- Date formed: 27 January 1946
- Date dissolved: 31 July 1946

People and organisations
- Head of state: Mohammad Reza Shah
- Head of government: Ahmad Qavam
- No. of ministers: 12
- Member parties: Democrat Party; Iran Party;

History
- Successor: Qavam VII

= Government of Ahmad Qavam (1946) =

Ahmad Qavam became the Prime Minister of Iran on 27 January 1946, succeeding Ebrahim Hakimi.

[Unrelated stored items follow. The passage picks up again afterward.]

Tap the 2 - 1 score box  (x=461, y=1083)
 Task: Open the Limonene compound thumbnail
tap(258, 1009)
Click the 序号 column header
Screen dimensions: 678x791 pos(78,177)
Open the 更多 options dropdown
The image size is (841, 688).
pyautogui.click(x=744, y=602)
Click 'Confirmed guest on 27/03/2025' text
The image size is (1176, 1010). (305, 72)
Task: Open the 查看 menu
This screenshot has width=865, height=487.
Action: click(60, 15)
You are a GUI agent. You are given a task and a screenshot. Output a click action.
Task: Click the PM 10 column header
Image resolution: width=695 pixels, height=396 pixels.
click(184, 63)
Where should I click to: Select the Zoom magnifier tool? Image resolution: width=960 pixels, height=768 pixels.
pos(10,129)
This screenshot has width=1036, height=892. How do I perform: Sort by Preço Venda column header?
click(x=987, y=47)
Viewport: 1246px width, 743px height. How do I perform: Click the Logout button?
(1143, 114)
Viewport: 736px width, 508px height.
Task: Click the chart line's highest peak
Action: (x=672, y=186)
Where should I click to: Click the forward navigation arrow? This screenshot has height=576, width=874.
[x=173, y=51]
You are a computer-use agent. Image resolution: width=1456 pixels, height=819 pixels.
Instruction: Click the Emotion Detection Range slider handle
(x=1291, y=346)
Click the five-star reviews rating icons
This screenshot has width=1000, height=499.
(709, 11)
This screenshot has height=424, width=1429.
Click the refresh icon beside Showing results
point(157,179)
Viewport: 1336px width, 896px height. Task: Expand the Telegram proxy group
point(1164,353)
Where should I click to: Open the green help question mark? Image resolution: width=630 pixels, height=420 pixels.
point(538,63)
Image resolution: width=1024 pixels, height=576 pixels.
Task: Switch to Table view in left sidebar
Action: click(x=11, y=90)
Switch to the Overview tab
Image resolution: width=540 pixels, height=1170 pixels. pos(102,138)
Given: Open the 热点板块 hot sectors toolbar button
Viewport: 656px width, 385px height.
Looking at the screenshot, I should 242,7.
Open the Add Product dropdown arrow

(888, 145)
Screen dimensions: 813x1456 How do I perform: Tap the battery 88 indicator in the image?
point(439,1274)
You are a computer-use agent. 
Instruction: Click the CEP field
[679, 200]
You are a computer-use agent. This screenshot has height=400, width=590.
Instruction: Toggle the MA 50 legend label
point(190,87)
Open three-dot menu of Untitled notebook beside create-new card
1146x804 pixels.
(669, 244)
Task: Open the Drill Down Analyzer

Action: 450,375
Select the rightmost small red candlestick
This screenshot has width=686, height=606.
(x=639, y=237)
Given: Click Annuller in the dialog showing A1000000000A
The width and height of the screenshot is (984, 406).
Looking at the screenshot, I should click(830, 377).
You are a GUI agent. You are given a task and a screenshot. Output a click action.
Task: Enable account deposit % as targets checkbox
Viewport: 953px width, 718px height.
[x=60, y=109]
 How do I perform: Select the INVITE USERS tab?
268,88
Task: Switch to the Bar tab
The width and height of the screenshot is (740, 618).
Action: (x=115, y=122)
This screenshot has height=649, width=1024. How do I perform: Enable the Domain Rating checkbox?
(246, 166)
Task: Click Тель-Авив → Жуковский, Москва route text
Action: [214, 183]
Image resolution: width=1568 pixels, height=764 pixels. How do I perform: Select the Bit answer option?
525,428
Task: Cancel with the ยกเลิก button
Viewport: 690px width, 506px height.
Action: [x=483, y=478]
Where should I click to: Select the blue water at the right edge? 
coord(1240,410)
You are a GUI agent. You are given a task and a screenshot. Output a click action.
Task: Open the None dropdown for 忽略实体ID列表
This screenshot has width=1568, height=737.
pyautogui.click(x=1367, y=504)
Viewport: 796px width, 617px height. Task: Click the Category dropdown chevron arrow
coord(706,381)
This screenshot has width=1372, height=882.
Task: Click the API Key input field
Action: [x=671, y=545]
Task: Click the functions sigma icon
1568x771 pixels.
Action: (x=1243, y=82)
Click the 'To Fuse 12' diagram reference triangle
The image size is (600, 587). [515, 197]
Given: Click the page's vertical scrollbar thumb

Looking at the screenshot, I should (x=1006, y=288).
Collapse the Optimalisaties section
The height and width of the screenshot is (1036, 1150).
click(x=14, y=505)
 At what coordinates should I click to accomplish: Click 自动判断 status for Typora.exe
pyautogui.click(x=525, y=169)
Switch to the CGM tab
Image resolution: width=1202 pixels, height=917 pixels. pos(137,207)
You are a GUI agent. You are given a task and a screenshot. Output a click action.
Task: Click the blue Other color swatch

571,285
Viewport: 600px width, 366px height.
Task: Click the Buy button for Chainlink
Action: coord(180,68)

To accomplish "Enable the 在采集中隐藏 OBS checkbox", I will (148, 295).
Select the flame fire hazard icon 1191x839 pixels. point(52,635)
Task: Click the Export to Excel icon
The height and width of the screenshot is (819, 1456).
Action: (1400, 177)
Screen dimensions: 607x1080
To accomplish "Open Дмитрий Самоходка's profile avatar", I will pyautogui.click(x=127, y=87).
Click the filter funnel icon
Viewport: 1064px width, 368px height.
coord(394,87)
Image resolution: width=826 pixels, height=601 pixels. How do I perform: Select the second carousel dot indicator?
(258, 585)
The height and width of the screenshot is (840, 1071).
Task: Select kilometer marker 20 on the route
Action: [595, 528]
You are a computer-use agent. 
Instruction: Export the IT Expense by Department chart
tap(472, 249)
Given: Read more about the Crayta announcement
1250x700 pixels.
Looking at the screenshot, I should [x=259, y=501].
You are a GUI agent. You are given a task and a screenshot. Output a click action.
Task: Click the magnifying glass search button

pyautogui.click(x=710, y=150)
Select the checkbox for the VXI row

Qavam who won the competition for office over Hossein Pirnia with 53 to 52 votes, was supported by the Tudeh fraction while deputies associated with the National Will Party voted against him, according to Jamil Hasanli.

He spent three weeks bargaining with the Shah over the composition of his cabinet, and presented his ministers to the parliament on 17 February, before his scheduled trip to Moscow, asking for postponement of the debates for vote of confidence until his return. He deliberately returned just before the end of the 14th term, and expressed his regret for lack of time with "sardonic humor", in the last parliamentary session, when his ministers were approved.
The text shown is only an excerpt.